(Data entries)
————
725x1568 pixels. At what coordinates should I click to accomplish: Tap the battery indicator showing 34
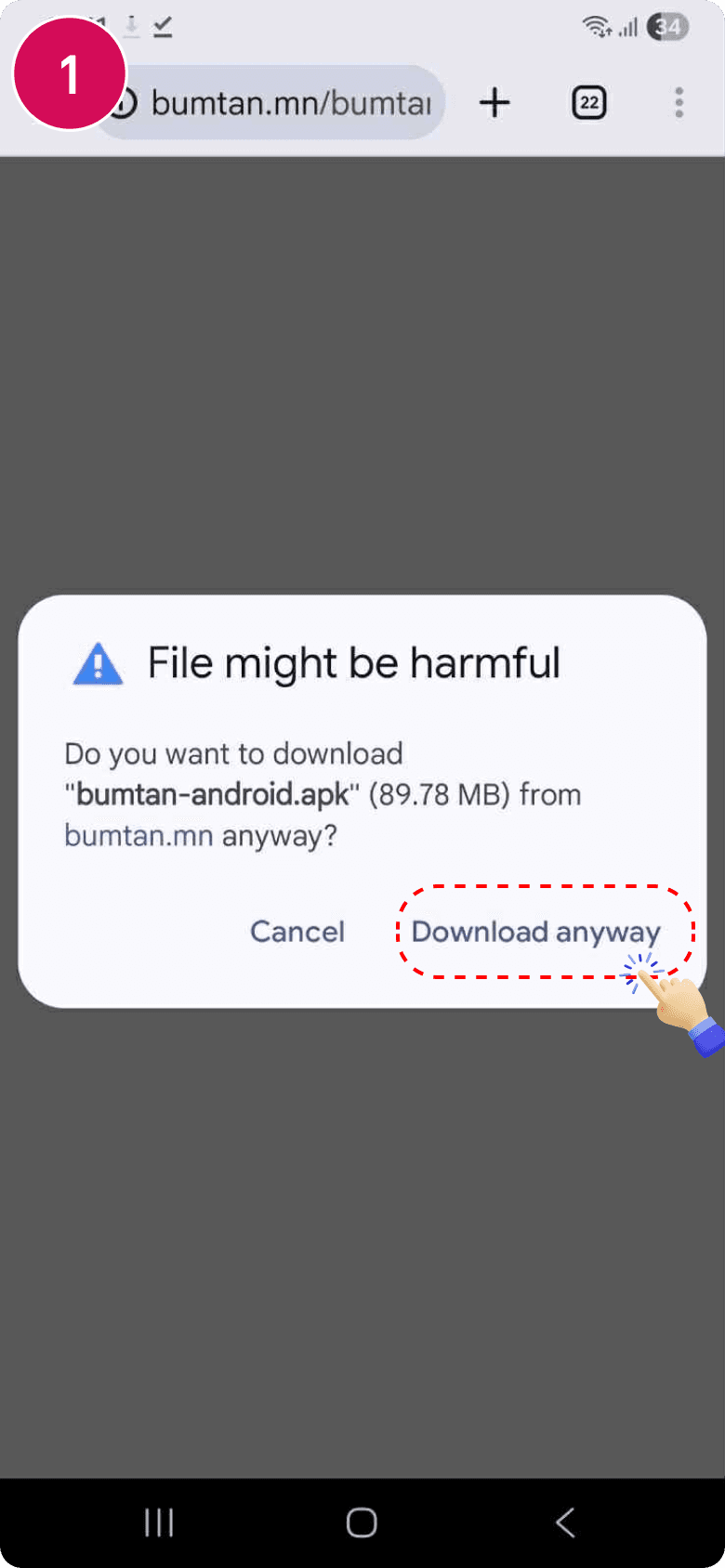click(667, 27)
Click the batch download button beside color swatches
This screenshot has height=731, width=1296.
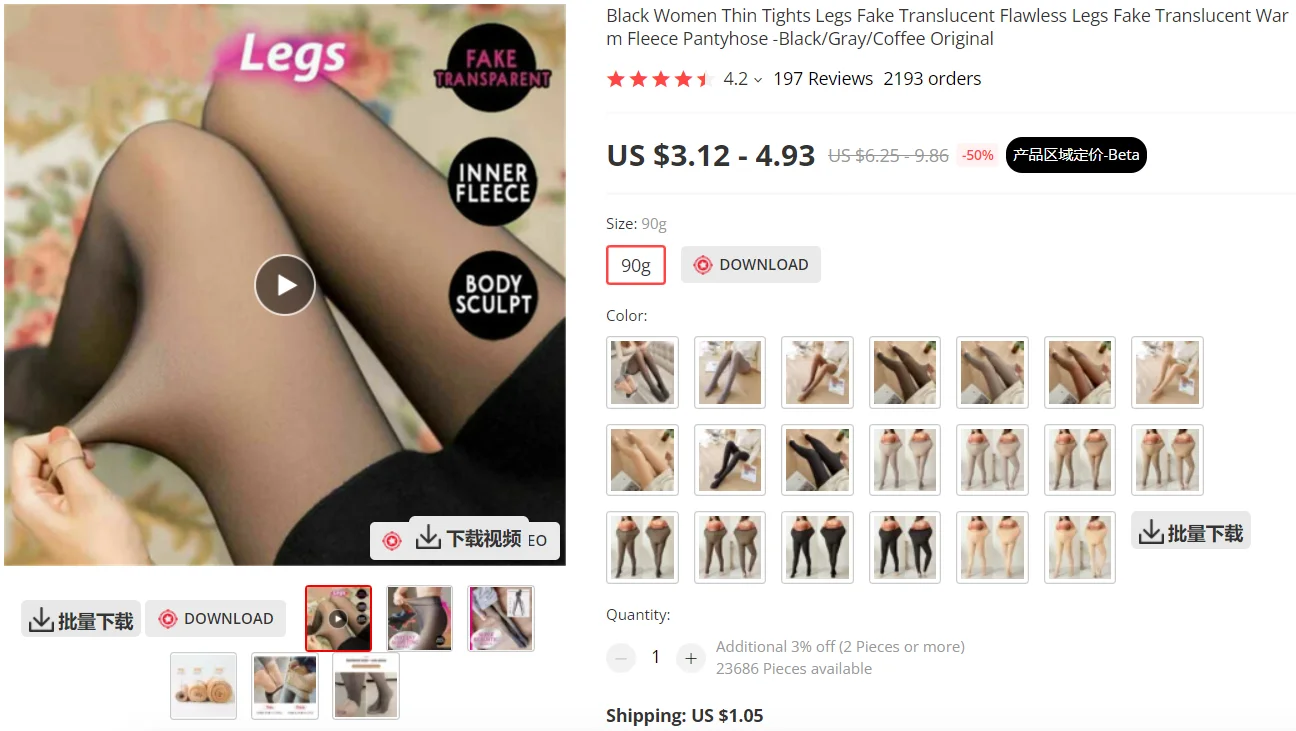tap(1191, 531)
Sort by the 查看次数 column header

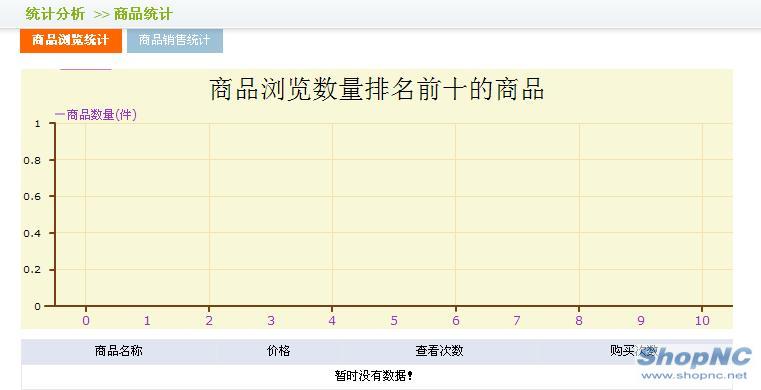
————
SHORT PROBLEM – Could you write out everything from the line containing "Click the batch" down to the end of the material again, adding 134 to every coordinate in the answers and leaving the pictures out?

ANSWER –
Click the batch download button beside color swatches
This screenshot has height=731, width=1296.
tap(1325, 665)
Sort by the 查看次数 column header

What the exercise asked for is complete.